Until now, the journey could still seem like an adventure. Here Red sees that the world of Trainers also produces predation, the black market, and violence.

It is the first point where the question changes:

Does being strong serve only to win, or also to stop those who exploit?

Blue

Blue can traverse Mt. Moon in a different way.

Possible approaches:

  • arrives before Red and minimizes Rocket;
  • says Red is wasting time helping researchers;
  • focuses on fossils as rare objects;
  • fights Rocket but only because they get in his way.

Blue must not be evil, but must reveal a difference:

For Blue, Rocket is an obstacle. For Red, Rocket is a symptom.

Pokémon

The Pokémon of Mt. Moon must make the place feel like a habitat.

Examples:

  • Zubat disturbed by light and noise;
  • Clefairy associated with more sacred or silent areas;
  • Geodude and Paras in humid or rocky areas;
  • Pokémon that avoid areas where Rocket has dug;
  • traces of altered habitats.

Possible Key Event

Red finds Rocket forcing a researcher to hand over a fossil.

The fossil can become a symbolic choice:

  • who keeps it?
  • the museum?
  • the researcher?
  • Red?
  • is it shared?
  • is it protected?

The decision does not necessarily have to be a heavy branching choice, but it must make it felt that the fossil is not just loot.

Key NPCs

  • A researcher from the Pewter Museum.
  • A local miner.
  • A Rocket operative.
  • A Trainer attracted by Moon Stones.
  • A lost hiker.
  • A child or young student who idealized discovery and now sees plunder.
  • A rare Pokémon disturbed by excavations.

Local Question

Does that which is rare deserve respect or conquest?

What Red Learns

Red learns that value can corrupt the gaze.

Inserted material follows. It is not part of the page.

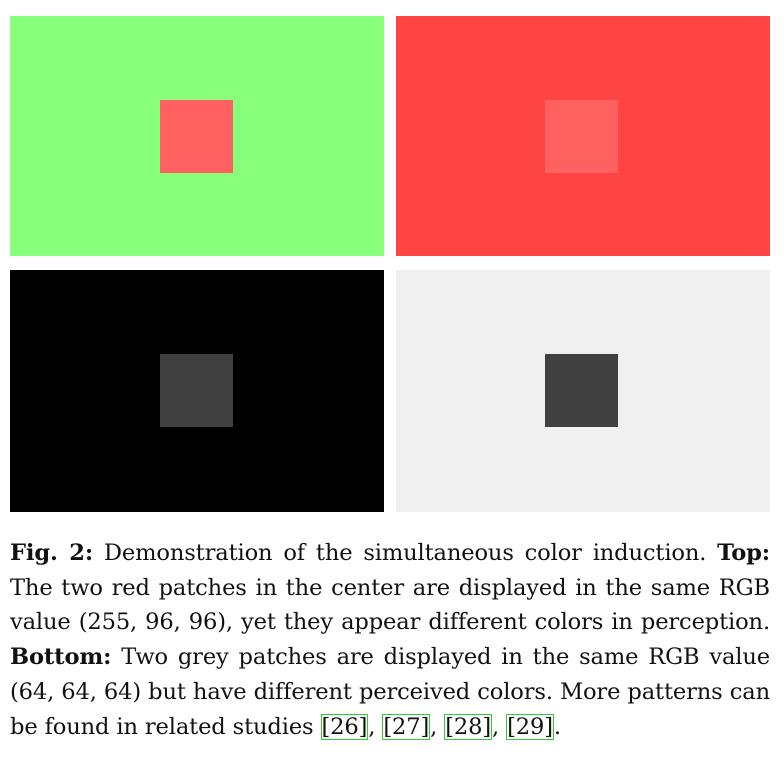 This screenshot has height=784, width=784. I want to click on figure-panel-bottom-right, so click(583, 391).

A rare Pokémon, a fossil, or a stone can be wonder, memory, relationship, study. But they can also become commodity, trophy, and power.

Possible Change

After Red’s intervention:

  • some illegal passages are closed;
  • researchers thank Red;
  • the Pewter Museum updates an exhibition;
  • the Pokémon of the cave return less agitated;
  • however, the feeling remains that Rocket is only part of something bigger.

Key Phrase

Mt. Moon teaches Red that not everything that can be found should be taken.